Between January 1993 and December 2002, 1013 supraorbital approaches were performed in our neurosurgical department. During this ten-year period the first and senior authors have performed 367 supraorbital craniotomies, these cases were retrospectively analyzed reviewing office charts, medical reports, and radiographs. Records were available from 343 patients allowing thorough evaluation of the pre-, intra-, and postoperative course. From the 343 patients 154 patients were operated with intracranial aneurysms, 76 with skull-base meningiomas, 36 with craniopharyngiomas, 22 with pituitary adenomas, 16 with frontotemporal lesions, 15 with deep seated brainstem lesions, 4 with arachnoidal cysts and 15 with other miscellaneous supra- or parasellar lesions. In 5 cases selective amygdalohippocampectomy was performed through the supraorbital approach.

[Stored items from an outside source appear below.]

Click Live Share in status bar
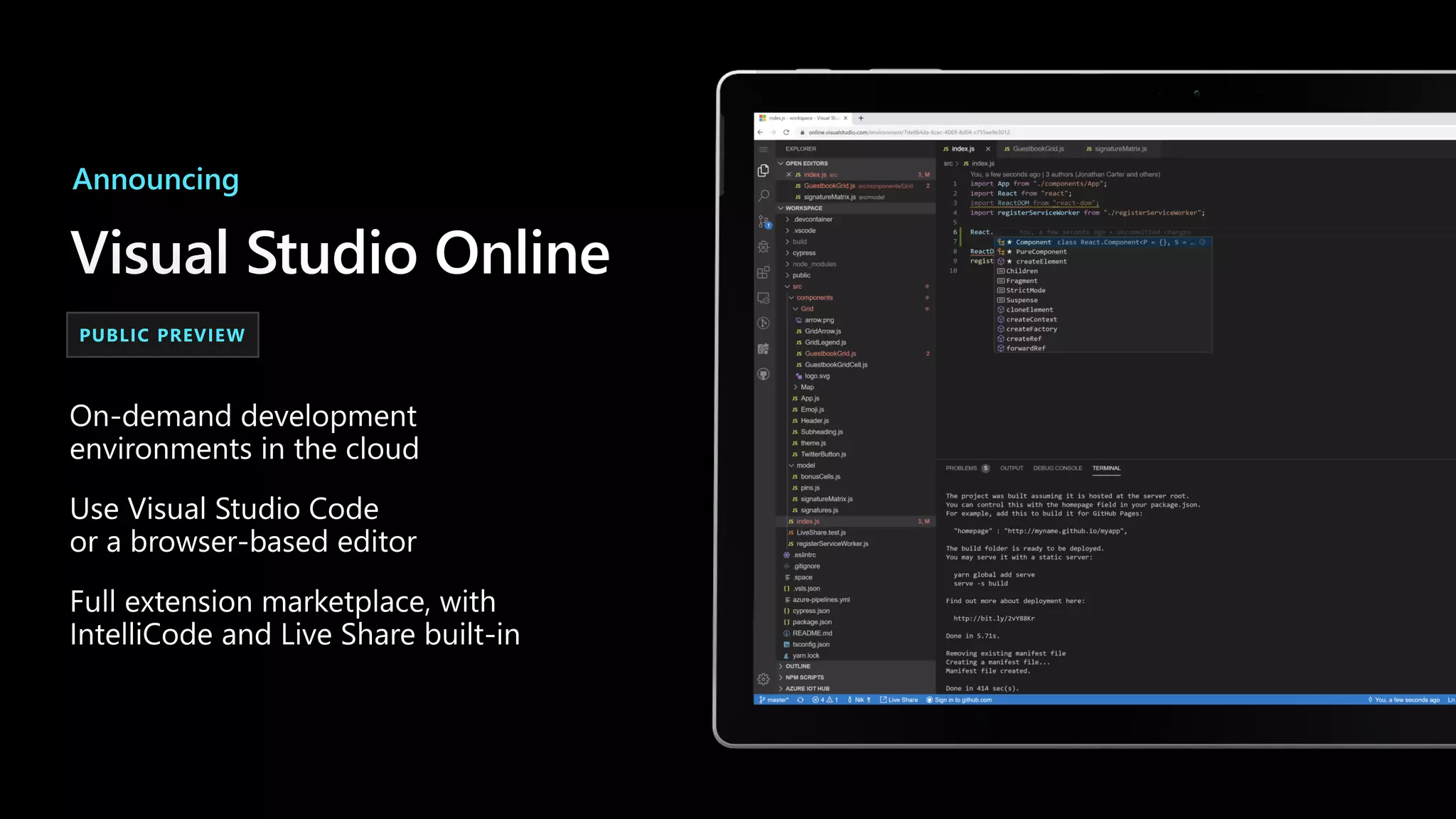 (x=899, y=700)

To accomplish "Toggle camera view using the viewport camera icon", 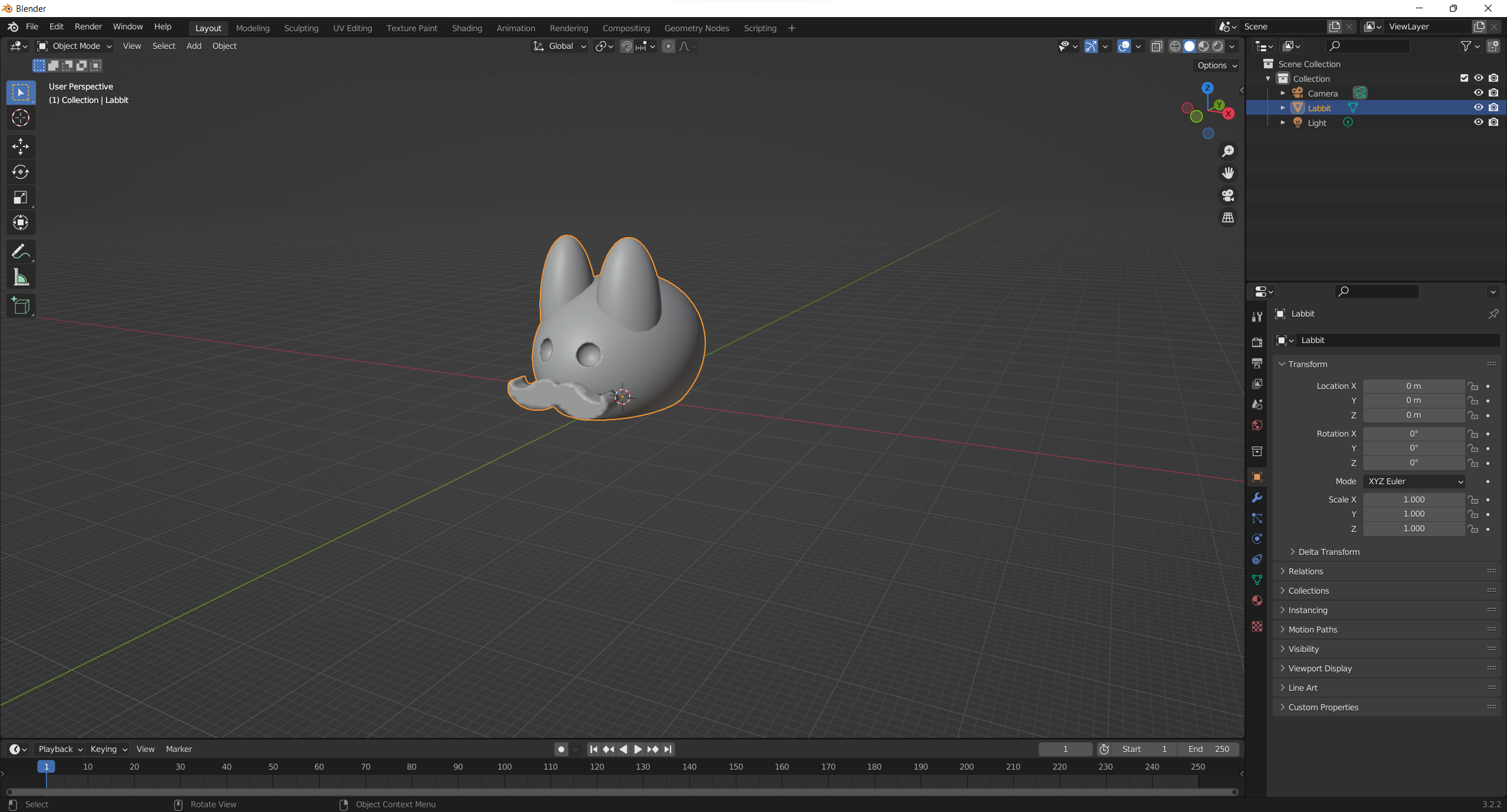I will (x=1228, y=195).
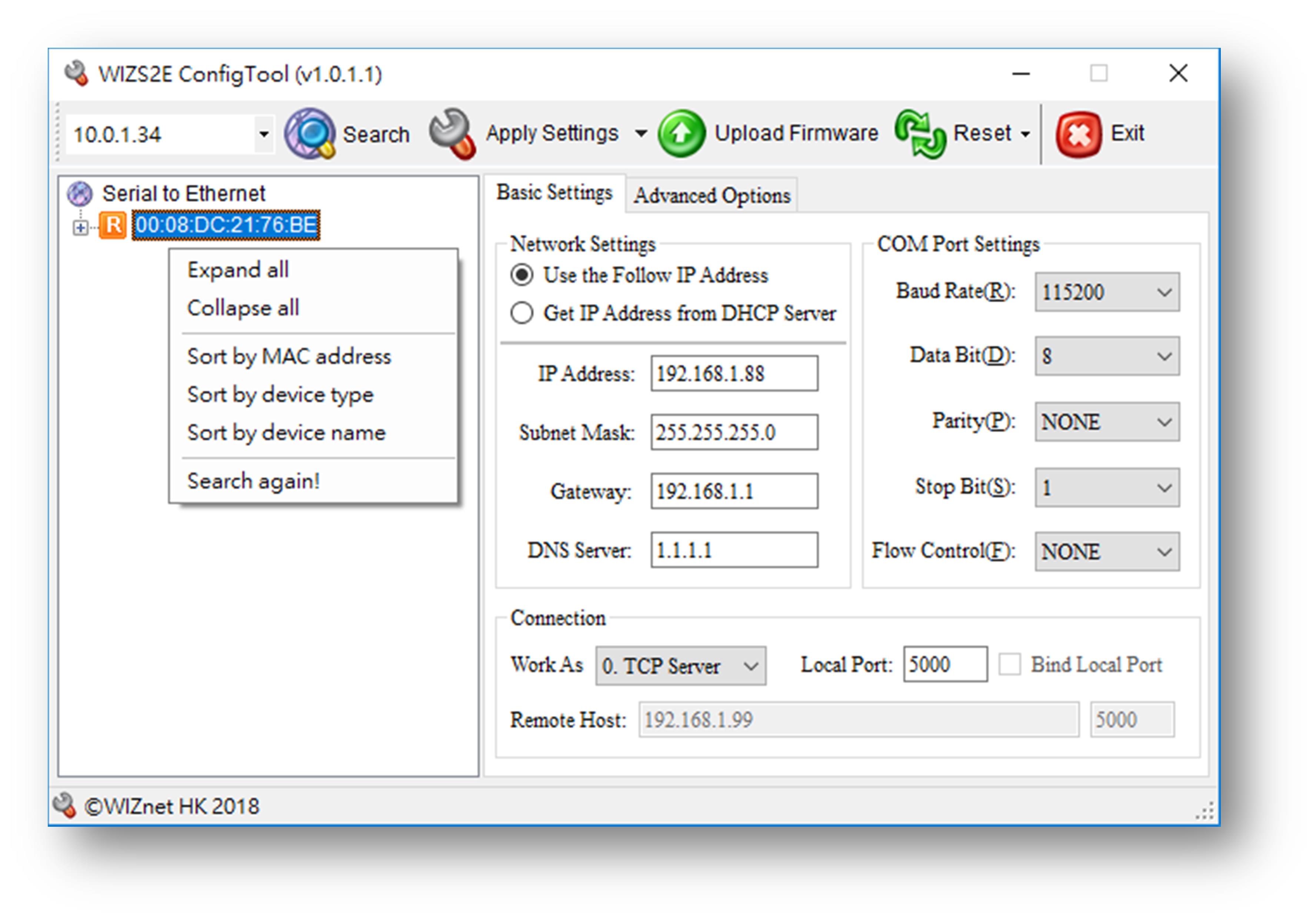Viewport: 1316px width, 922px height.
Task: Click Collapse all in the context menu
Action: 243,308
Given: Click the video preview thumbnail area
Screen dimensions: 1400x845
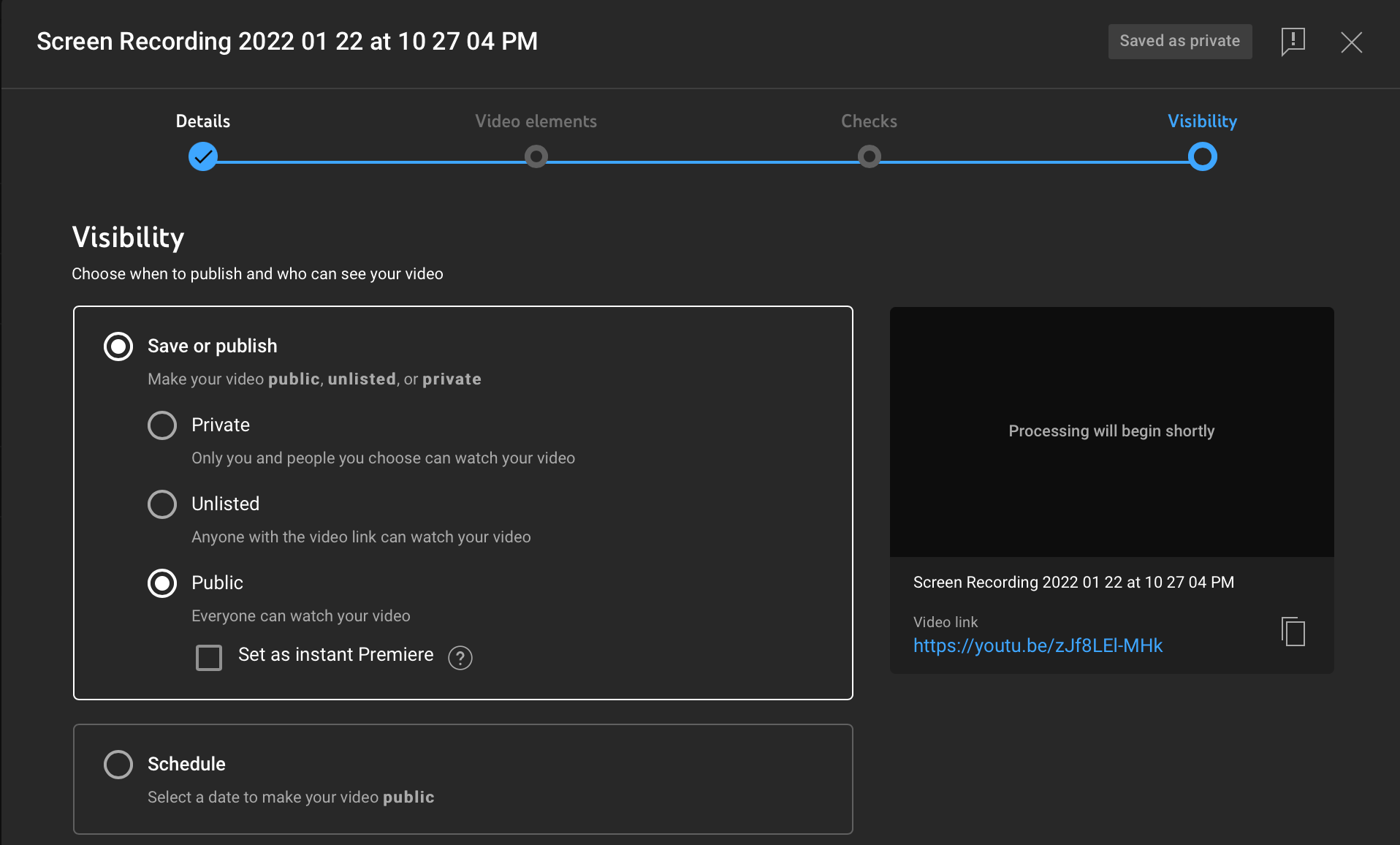Looking at the screenshot, I should pos(1111,431).
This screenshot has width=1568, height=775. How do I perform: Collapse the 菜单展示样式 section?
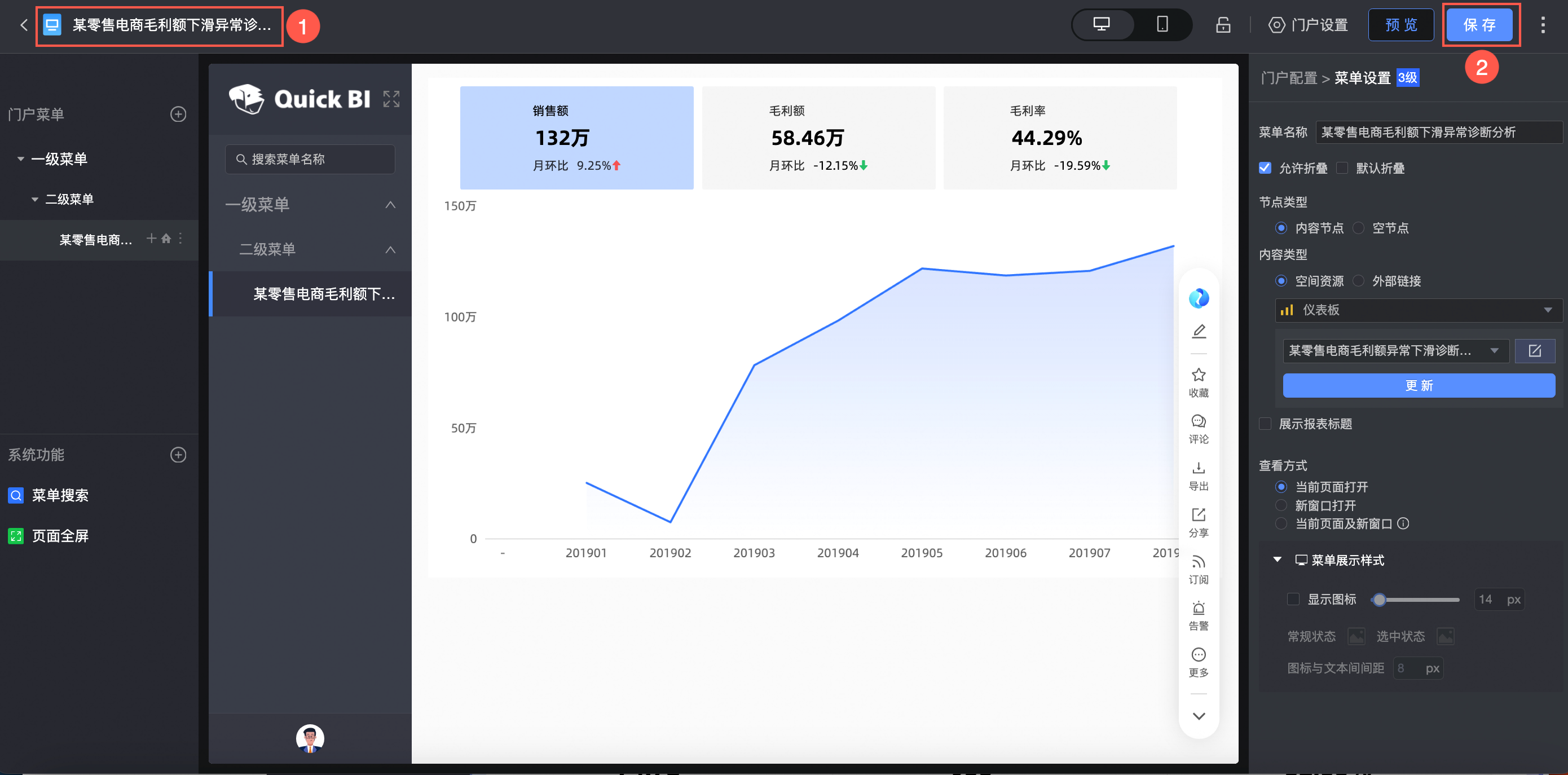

In the group of aneurysms endoscopes were used in 49 cases (32%), in the group of meningiomas in 10 cases (13%), in the group of craniopharyngiomas in 11 cases (30%), in the group of pituitary adenomas in all cases (100%), in the group of frontotemporal lesions in 3 cases (19%), in the group of deep-seated brain-stem lesions in 11 cases (73%), in the group of arachnoid cysts in all cases (100%) and in the group of different supra- or parasellar lesions in 7 cases (46%). Performing selective amygdalohippocampectomy, endoscopes were not used. During surgery, the endoscope assisted or controlled technique allowed safe intraoprative anatomical orientation and exact control of tumor removal or clipping procedure.


The endoscope assisted technique offered exquisite optical control through the limited supraorbital craniotomy. The use of endoscopes allowed accurate and safe surgical dissection especially in the surgery of deep-seated lesions.